===== Source extract =====
Herman receives a letter from Liza asking him to meet her by the river at midnight. Below is the dramatic scene, and Liza’s pliant hope that Herman still cares for her. One can imagine Tchaikovsky himself, who was no doubt tired of hiding his homosexuality all his life and was prone to depression, echoing these words that he penned for Liza: “I am weary . . . worn out with suffering. I am exhausted by grief; night and day I have been tormented by thoughts of him. Where is the joy I once knew? I am weary, so tired. My life promised me only joy; then clouds gathered. A storm carried off everything I loved in the world, destroying my happiness and my hopes . . . ” This aria is chilling (it begins after the dramatic introduction, and after she descends the stairs, at 12:32).

Suddenly the countess’s ghost appears to Herman, telling him that she is compelled to reveal to him the three secret cards: three, seven, ace. Herman goes to meet Liza, but is consumed with his newly learned secret instead of with her. Feeling abandoned and forlorn, she leaps into the river (well, in this clip she kind of just vanishes) as he hurries off to the gambling hall at 23:20. Yes, there’s lots of codependency in these operas, which helps the drama along:

Herman arrives at the gambling hall, ready to play his secret cards. He bets heavily with the three, then the seven, and wins both hands. He then bets it all with what he thinks is the ace, but it turns out to be the queen of spades – the countess’s revenge. He loses it all and, depending on the version you watch, ends up insane or kills himself. Here, at the opera’s mournful conclusion, his comrades pray for his tortured soul. This is so moving that Tchaikovsky himself wept as he wrote it – again, perhaps, it was too close to home. Listen to it (timestamp 40:20) as you read my closing thoughts on this very personal work.
=====
*Exercise A*
Rewrite the entries from the line containing "This screenshot has height=400, width=715." through the line containing "[x=1315, y=22]", changing "Subaru" to "Volvo" and keeping everything else the same. Return only those lines.
===== Dataset records =====
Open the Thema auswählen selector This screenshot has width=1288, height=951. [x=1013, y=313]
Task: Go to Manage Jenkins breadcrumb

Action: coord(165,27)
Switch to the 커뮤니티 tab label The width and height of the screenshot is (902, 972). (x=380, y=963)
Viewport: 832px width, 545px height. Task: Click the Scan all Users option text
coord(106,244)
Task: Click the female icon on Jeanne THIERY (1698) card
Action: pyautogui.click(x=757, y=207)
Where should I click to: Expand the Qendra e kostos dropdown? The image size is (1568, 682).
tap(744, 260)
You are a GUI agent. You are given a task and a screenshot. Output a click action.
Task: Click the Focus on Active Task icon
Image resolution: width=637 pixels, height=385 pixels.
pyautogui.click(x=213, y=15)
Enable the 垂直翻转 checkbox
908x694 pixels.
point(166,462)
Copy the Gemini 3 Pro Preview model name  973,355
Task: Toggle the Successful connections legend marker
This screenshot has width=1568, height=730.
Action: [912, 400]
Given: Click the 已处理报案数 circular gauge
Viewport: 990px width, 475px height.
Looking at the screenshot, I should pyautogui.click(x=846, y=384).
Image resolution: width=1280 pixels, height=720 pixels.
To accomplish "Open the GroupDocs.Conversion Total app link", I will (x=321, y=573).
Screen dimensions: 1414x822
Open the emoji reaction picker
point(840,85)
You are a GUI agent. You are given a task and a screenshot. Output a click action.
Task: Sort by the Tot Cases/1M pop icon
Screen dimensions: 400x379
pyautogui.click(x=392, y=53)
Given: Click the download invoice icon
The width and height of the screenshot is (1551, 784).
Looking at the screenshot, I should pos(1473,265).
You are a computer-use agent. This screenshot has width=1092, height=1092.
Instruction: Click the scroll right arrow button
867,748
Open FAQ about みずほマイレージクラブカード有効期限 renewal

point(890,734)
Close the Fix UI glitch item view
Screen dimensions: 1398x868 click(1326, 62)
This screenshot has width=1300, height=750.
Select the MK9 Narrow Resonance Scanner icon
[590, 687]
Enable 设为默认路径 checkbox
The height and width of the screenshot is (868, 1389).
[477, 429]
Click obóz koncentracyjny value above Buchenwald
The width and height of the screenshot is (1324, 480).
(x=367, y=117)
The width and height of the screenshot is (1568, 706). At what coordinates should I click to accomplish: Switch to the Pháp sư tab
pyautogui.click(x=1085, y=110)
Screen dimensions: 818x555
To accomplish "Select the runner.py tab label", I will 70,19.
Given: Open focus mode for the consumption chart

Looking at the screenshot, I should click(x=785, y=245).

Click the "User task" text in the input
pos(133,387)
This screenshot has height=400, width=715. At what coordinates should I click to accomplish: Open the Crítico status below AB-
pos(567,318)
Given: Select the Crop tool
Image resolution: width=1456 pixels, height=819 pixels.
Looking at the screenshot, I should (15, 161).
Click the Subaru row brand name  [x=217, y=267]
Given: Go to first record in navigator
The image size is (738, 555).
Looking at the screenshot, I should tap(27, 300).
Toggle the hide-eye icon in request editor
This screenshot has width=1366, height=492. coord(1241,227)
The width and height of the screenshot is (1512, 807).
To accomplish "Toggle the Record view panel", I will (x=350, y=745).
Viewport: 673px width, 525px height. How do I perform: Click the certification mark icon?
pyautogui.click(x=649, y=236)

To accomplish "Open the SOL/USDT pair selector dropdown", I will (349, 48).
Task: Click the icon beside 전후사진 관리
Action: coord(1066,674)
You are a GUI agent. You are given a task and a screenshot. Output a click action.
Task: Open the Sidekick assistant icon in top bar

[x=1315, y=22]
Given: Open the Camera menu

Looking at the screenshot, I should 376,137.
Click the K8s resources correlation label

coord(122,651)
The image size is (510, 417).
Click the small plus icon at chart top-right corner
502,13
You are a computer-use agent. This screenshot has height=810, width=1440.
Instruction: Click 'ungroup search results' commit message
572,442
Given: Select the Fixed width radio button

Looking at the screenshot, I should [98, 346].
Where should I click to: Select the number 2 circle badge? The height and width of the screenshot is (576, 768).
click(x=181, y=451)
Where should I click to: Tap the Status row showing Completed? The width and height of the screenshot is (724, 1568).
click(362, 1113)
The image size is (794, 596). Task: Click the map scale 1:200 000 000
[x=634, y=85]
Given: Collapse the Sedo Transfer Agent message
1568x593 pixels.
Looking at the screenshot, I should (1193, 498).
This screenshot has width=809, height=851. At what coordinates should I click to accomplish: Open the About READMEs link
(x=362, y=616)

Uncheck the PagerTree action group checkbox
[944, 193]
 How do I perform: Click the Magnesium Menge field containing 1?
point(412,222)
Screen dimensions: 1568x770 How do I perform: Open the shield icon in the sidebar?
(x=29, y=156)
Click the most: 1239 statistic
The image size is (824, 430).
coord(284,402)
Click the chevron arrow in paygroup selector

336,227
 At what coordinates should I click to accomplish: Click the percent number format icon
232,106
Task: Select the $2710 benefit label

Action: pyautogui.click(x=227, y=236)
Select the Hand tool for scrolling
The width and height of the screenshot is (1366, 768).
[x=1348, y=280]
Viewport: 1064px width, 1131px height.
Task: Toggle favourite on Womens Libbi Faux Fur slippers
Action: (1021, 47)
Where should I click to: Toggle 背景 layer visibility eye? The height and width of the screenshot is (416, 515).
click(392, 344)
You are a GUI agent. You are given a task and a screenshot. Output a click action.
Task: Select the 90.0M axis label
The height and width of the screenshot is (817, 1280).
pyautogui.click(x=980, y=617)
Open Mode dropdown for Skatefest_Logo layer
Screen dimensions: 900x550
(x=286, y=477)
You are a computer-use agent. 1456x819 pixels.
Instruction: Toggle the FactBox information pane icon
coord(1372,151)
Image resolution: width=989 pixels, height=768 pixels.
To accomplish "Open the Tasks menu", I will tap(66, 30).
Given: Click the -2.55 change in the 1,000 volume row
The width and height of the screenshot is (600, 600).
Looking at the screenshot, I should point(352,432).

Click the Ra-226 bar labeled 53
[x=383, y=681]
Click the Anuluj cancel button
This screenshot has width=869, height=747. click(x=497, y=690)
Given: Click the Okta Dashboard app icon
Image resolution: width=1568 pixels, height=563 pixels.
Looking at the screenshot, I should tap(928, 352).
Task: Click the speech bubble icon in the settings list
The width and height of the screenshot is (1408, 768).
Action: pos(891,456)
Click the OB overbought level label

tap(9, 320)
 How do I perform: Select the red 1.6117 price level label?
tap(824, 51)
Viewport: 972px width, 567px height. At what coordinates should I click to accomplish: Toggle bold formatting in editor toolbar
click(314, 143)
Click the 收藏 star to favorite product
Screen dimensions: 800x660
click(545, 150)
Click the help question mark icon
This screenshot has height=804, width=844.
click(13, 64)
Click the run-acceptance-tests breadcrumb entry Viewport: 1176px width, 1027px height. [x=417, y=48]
=====
*Exercise B*
Reproduce the stretch of the opera synopsis from "Herman receives a" through "stairs, at 12:32)." word for word.

*Exercise response A*
This screenshot has height=400, width=715. At what coordinates should I click to accomplish: Open the Crítico status below AB-
pos(567,318)
Given: Select the Crop tool
Image resolution: width=1456 pixels, height=819 pixels.
Looking at the screenshot, I should (15, 161).
Click the Volvo row brand name  [x=217, y=267]
Given: Go to first record in navigator
The image size is (738, 555).
Looking at the screenshot, I should tap(27, 300).
Toggle the hide-eye icon in request editor
This screenshot has width=1366, height=492. coord(1241,227)
The width and height of the screenshot is (1512, 807).
To accomplish "Toggle the Record view panel", I will (x=350, y=745).
Viewport: 673px width, 525px height. How do I perform: Click the certification mark icon?
pyautogui.click(x=649, y=236)

To accomplish "Open the SOL/USDT pair selector dropdown", I will (349, 48).
Task: Click the icon beside 전후사진 관리
Action: coord(1066,674)
You are a GUI agent. You are given a task and a screenshot. Output a click action.
Task: Open the Sidekick assistant icon in top bar

[x=1315, y=22]

*Exercise response B*
Herman receives a letter from Liza asking him to meet her by the river at midnight. Below is the dramatic scene, and Liza’s pliant hope that Herman still cares for her. One can imagine Tchaikovsky himself, who was no doubt tired of hiding his homosexuality all his life and was prone to depression, echoing these words that he penned for Liza: “I am weary . . . worn out with suffering. I am exhausted by grief; night and day I have been tormented by thoughts of him. Where is the joy I once knew? I am weary, so tired. My life promised me only joy; then clouds gathered. A storm carried off everything I loved in the world, destroying my happiness and my hopes . . . ” This aria is chilling (it begins after the dramatic introduction, and after she descends the stairs, at 12:32).